Moon told journalists after his meeting in Kigali with President Kagame that he is “disappointed” the report was leaked.  Notice his careful diction here. “Disappointed”, yes, a relevant word to use! And who can blame him? He might as well have got the same word from the general he had just met.

Everyone is disappointed. The people of Rwanda, Congo, Burundi, Uganda and everywhere in the world are indeed disappointed.  Disappointed because they see an organisation that in trying to please some risks disappointing everybody.

It is going to be hard for the UN to come out of this mess, unless of course it takes action, and now. The UN may stand accused by Kigali for its failure to intervene in Rwanda in the months leading to the 1994 genocide but that is no reason for it to dither on what to do regarding this report – if at all the report is there.

Disappointment will come if courtesy of blatant blackmail and the fear to lose out on about 3000 peacekeepers supplied by Rwanda throughout the world, the UN decides to shelve the report, claiming for instance that it never existed just like they did with the Gersony report. Disappointment will come if it is proven that the current hullabaloo about the report is actually engineered to hide the bare truth that is prevalent in the report. Disappointment will be when those who have lost their loved ones, and after waiting for so long so see some justice delivered on their behalf, get to learn that this route to some justice is doomed because someone has threatened the adjudicator with putting him/her off the feed,  if he goes ahead with the case. And disappointment will be if it is proven that actually the Rwandan state through their army officers did not actually commit crimes against humanity in the Congo.

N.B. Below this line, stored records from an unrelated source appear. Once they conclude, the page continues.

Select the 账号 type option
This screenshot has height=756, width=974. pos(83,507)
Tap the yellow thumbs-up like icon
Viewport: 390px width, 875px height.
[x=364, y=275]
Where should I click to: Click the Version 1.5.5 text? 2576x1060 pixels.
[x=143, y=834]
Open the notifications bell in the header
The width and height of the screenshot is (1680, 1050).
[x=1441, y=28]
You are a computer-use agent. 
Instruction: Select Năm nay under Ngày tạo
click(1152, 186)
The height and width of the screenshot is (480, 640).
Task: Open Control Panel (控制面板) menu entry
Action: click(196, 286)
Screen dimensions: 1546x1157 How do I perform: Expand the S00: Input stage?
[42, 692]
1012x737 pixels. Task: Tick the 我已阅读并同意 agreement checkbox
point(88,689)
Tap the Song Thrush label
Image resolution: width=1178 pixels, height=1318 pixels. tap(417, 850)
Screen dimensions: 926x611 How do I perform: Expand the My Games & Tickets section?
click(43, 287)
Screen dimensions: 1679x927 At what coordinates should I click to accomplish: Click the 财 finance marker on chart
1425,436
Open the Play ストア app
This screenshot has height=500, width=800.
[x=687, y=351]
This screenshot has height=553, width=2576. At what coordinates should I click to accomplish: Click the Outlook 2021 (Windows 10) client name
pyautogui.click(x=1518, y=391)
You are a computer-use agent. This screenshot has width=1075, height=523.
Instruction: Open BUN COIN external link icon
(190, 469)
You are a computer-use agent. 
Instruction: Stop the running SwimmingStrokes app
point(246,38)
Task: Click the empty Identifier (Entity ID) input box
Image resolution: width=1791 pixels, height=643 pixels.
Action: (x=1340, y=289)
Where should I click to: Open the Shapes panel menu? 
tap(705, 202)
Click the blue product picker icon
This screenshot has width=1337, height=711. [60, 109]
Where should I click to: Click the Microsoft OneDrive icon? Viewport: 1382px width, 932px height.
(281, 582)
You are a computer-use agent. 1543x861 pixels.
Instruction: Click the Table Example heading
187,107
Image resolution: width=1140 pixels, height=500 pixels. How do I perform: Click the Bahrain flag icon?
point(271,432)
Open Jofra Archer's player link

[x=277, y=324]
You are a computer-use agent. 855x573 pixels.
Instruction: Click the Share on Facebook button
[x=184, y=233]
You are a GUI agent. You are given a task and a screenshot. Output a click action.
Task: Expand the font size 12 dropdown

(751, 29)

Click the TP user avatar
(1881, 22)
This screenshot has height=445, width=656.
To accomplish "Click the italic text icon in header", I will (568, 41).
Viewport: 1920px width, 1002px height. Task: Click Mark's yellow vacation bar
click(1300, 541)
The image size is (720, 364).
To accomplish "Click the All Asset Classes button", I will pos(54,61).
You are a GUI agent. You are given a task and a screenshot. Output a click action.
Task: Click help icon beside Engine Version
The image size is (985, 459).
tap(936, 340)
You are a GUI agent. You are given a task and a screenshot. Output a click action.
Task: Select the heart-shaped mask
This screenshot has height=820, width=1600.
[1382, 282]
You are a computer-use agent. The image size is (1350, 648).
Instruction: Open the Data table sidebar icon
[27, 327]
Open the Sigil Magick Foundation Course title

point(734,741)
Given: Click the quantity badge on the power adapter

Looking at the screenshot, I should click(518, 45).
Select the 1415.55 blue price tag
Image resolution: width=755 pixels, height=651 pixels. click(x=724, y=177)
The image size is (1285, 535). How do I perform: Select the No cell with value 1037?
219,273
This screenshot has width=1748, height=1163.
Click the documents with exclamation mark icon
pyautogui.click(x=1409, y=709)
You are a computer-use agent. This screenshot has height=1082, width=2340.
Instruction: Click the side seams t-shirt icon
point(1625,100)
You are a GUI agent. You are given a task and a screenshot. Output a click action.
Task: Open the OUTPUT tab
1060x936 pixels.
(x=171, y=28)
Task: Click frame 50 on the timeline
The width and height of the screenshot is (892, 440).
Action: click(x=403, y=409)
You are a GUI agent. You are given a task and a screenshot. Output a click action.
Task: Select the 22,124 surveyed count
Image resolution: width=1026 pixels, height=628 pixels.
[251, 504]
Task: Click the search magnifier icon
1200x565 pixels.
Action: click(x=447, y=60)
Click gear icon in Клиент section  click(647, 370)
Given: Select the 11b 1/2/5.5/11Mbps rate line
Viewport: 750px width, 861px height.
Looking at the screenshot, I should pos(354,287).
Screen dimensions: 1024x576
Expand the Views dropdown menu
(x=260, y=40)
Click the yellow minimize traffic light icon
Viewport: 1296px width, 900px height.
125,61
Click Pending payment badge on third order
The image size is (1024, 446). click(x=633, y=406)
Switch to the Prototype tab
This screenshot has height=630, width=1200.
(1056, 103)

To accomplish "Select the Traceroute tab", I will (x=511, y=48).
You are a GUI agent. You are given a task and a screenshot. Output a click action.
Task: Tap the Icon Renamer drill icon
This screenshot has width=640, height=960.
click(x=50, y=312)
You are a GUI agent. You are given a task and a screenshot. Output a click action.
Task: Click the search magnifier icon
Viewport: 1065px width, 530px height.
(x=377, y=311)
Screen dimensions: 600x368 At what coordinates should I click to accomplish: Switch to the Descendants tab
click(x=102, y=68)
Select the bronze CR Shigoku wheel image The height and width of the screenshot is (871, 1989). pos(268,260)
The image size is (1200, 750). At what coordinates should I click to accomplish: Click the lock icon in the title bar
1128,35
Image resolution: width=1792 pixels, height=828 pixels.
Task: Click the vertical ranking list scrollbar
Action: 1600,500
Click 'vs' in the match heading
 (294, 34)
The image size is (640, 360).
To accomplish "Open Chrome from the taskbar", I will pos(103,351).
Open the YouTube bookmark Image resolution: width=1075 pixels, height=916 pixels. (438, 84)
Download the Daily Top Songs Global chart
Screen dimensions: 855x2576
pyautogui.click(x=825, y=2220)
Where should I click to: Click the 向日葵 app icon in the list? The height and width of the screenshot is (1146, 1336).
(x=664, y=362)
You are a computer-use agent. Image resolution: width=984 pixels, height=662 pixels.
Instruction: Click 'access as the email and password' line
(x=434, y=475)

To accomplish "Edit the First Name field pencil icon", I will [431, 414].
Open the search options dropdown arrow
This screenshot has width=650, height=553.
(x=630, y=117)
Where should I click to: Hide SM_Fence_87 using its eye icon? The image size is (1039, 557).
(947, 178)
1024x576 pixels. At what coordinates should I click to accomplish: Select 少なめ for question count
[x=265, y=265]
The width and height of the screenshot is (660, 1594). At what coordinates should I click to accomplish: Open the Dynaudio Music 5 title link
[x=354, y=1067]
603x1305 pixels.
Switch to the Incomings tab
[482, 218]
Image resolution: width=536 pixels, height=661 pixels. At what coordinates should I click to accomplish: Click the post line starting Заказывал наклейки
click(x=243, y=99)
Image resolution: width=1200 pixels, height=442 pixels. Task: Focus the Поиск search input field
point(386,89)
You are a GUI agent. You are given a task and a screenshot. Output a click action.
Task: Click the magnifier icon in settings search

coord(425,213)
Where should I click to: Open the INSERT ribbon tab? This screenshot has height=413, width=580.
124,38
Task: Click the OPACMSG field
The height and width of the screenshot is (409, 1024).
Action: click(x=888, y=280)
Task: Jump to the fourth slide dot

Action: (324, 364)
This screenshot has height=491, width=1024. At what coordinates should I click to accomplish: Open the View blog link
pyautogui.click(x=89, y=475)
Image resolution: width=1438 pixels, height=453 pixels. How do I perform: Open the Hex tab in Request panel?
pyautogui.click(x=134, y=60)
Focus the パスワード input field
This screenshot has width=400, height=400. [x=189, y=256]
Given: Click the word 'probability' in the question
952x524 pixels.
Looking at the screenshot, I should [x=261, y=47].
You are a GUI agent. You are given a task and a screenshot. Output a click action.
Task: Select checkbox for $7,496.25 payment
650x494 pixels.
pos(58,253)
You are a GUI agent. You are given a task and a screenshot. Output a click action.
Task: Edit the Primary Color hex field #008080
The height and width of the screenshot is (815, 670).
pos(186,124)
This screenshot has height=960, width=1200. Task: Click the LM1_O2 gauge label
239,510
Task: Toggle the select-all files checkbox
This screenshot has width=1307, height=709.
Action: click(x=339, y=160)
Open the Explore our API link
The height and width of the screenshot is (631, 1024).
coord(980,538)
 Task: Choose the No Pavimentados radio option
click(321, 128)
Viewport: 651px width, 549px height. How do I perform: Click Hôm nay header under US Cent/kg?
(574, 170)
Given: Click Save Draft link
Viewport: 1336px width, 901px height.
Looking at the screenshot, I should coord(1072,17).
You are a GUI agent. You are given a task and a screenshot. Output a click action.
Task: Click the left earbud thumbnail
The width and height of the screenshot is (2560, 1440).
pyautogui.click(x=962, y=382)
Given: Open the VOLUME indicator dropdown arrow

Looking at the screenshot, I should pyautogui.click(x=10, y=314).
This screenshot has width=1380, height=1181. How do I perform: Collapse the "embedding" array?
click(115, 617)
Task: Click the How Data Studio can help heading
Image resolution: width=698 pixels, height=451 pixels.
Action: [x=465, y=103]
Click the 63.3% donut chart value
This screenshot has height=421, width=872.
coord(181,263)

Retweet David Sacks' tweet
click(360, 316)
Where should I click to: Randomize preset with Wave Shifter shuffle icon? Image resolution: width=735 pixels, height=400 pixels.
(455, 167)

And this is why I say, cut the crap Moon. If this is a report which you know to the best of your knowledge as having been commissioned and conducted by people who your organisation considers competent enough for the job, bring it on. If you are buying time to try and look for replacements wherever after realising that this is a report that might incriminate some of the people you have previously used or are probably still using as peacekeepers, then say so. Otherwise those behind closed-door meetings with people who clearly part of the investigation raise questions as to whether people should trust the final product as being unaltered. True there will always be copies of the draft if anything but like I said, it is the final official document, which counts.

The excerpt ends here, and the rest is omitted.